Vt = np.linspace(0., totT, Nmax)  # Vector of times.

# Definition of the "noise"
X = np.zeros(Nmax)
for i in range(Nmax):
    X[i]=math.cos(Vt[i])
past=CubicHermiteSpline(n=3)
for time, datum in zip(Vt,X):
    regular_past = [10.,0.]
    past.append((
        time-totT,
        np.hstack((regular_past,datum)),
        np.zeros(3)
        ))
noise= lambda t: y(2,t-totT)


# Integration of the DDE
g = [
     y(1),
     -y(0)/τ**2-2*y(1)/τ+0.008*noise(t)
     ]
g.append(0)


DDE = jitcdde(g) 
DDE.add_past_points(past)   
DDE.adjust_diff()

data = []
for time in np.arange(DDE.t, DDE.t+totT, 1):
    data.append( DDE.integrate(time)[0] )

plt.plot(data)
plt.show()

Incidentally, I noticed that even without noise, the solution seems to be discontinuous at the point zero (y is set to be equal to zero for negative times), and I don't understand why.

Answer 1

As the comments unveiled, your problem eventually boiled down to this:

step_on_discontinuities assumes delays that are small with respect to the integration time and performs steps that are placed on those times where the delayed components points to the integration start ( 0 in your case). This way initial discontinuities are handled.

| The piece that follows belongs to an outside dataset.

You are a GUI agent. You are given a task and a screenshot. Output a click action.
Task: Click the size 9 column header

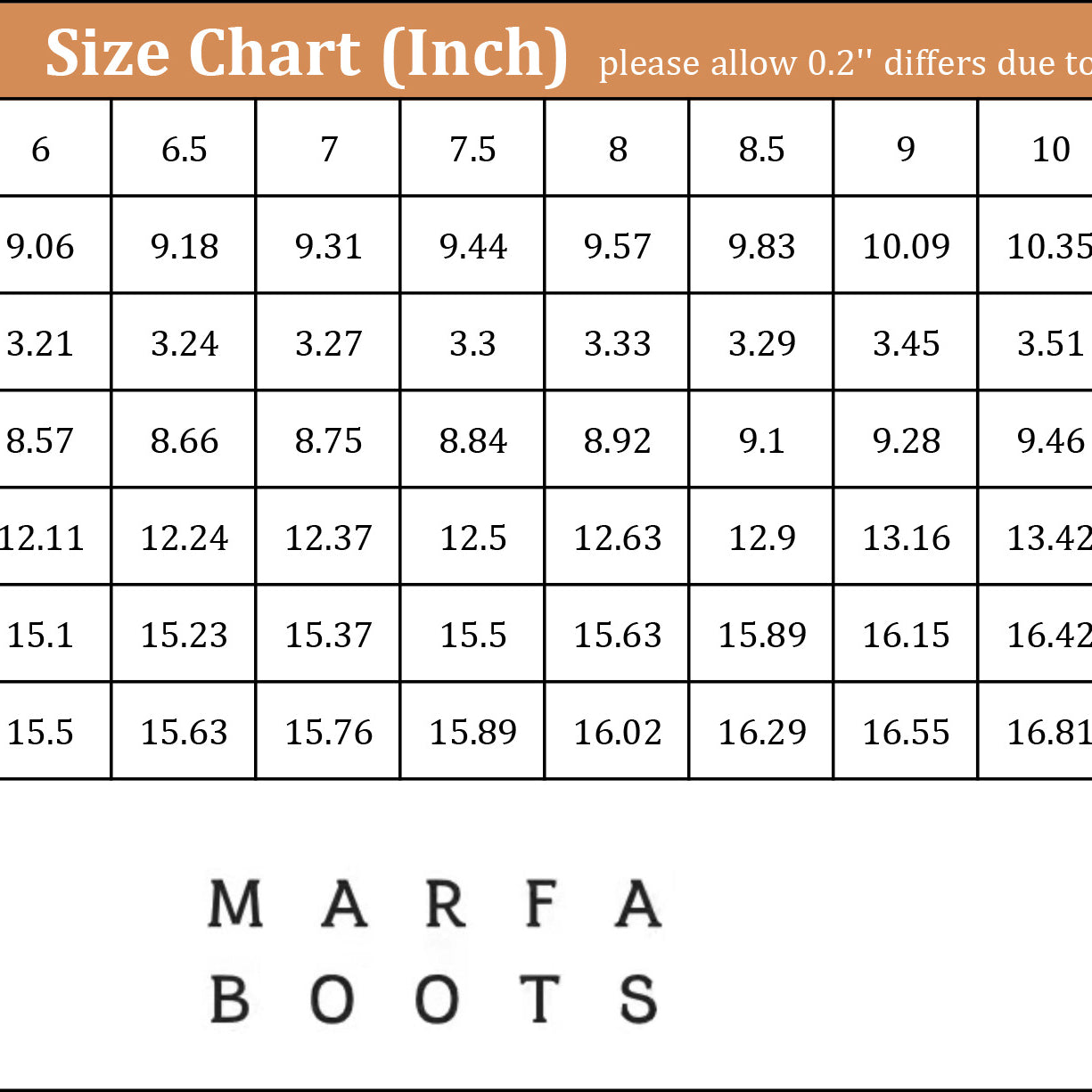(906, 149)
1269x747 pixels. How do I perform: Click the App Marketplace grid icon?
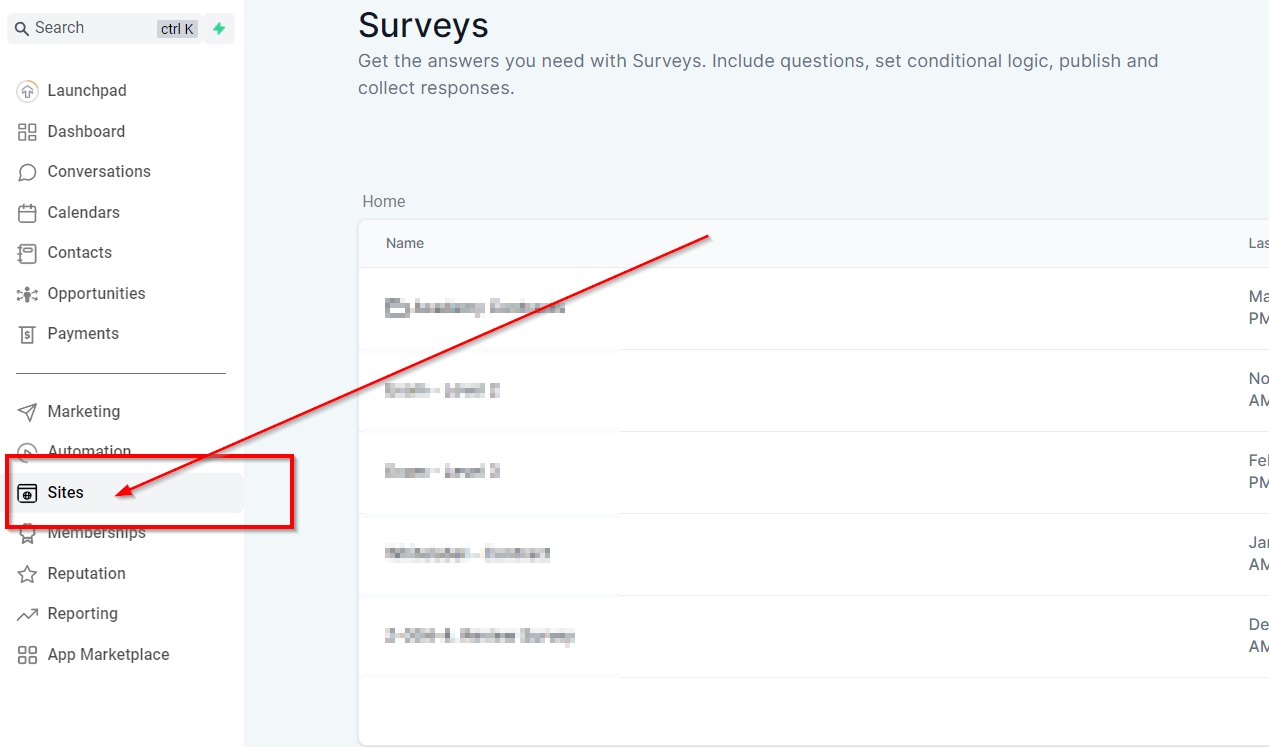(x=27, y=655)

However, implementing an input with a delayed dummy variable introduces a large delay into the system, totT in your case. The respective step for step_on_discontinuities would be at totT itself, ie, after the desired integration time. Thus when you reach for time in np.arange(DDE.t, DDE.t+totT, 1): in your code, DDE.t is totT . Therefore you have made a big step before you actually start integrating and observing which may seem like a discontinuity and lead to weird results, in particular you do not see the effect of your input, because it has already “ended” at this point. To avoid this, use adjust_diff or integrate_blindly instead of step_on_discontinuities .